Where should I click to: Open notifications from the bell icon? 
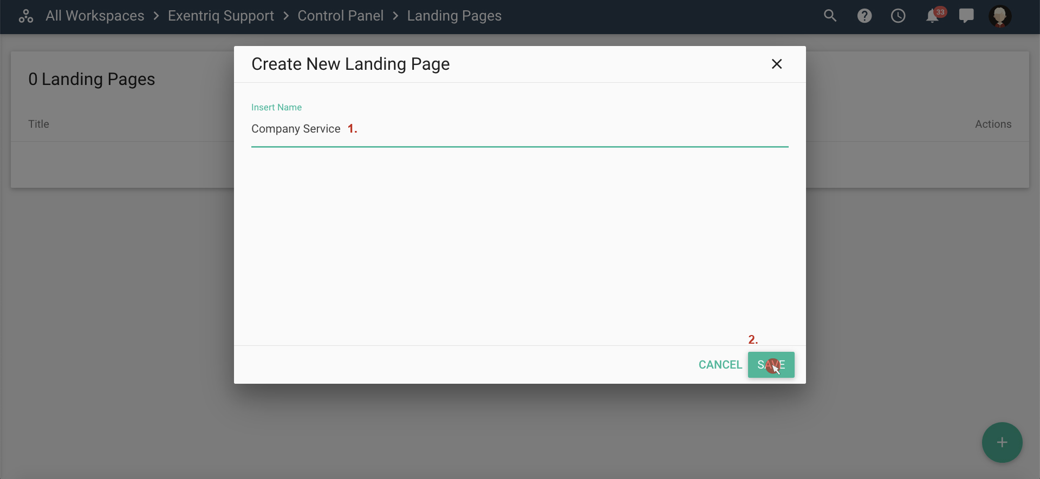(932, 16)
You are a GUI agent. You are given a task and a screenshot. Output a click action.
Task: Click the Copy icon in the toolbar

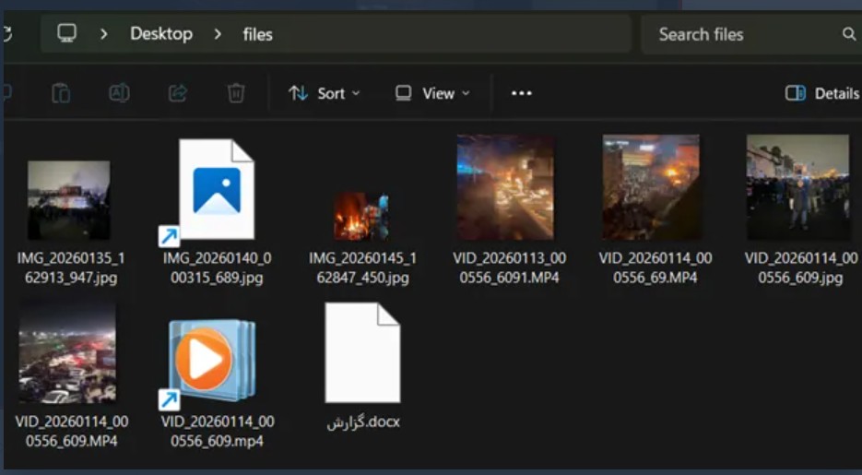pos(61,93)
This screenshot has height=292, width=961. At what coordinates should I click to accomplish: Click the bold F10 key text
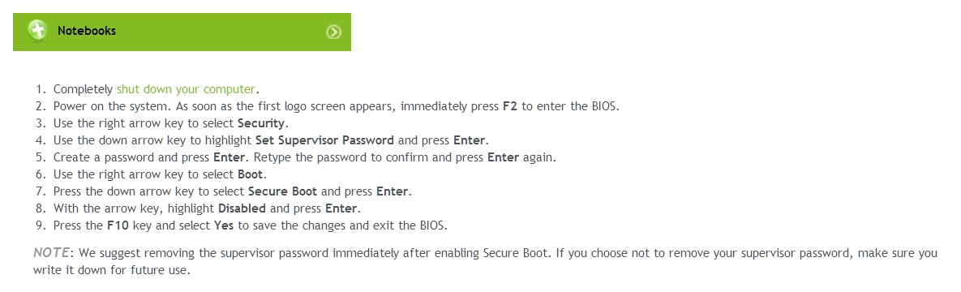pyautogui.click(x=117, y=225)
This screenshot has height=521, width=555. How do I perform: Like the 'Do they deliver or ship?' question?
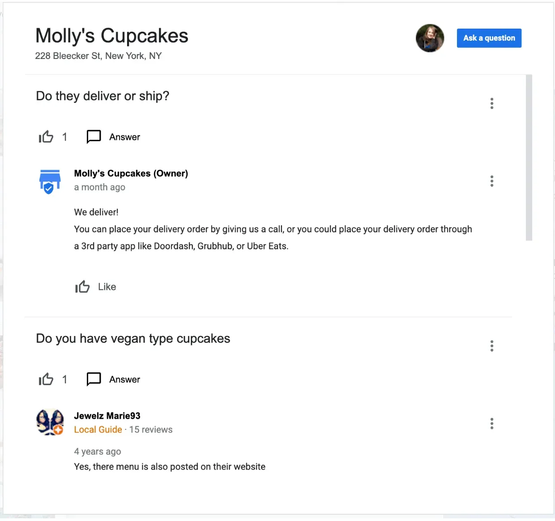pyautogui.click(x=46, y=137)
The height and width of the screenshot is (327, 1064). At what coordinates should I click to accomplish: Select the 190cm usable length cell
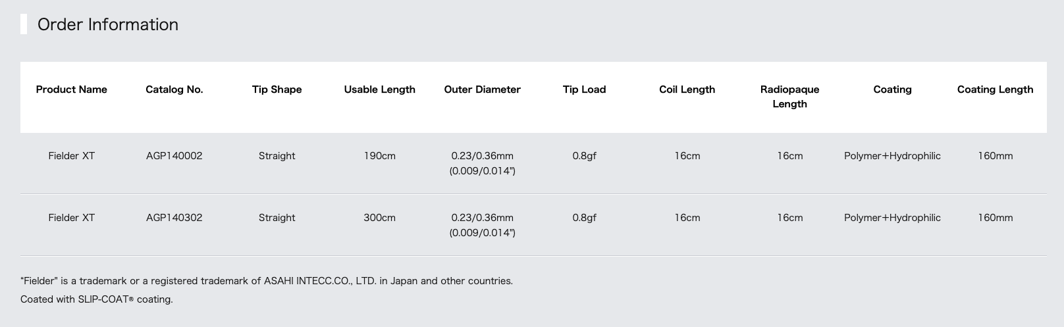click(x=379, y=156)
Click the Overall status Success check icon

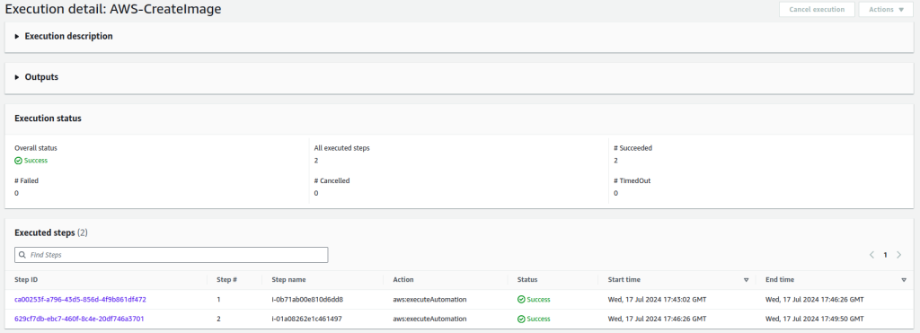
▬▬▬
#### [Aim of the task]
The answer must consist of the entries above, reproduced word for word, without any pictures.

#### [Your response]
Where should I click to: Open notifications from the bell icon? 
(932, 16)
You are a GUI agent. You are given a task and a screenshot. Output a click action.
Task: Click the Copy icon in the toolbar

pos(61,93)
This screenshot has height=292, width=961. At what coordinates should I click to accomplish: Click the bold F10 key text
pyautogui.click(x=117, y=225)
This screenshot has height=521, width=555. How do I perform: Like the 'Do they deliver or ship?' question?
pyautogui.click(x=46, y=137)
The height and width of the screenshot is (327, 1064). At what coordinates should I click to accomplish: Select the 190cm usable length cell
click(x=379, y=156)
Click the Overall status Success check icon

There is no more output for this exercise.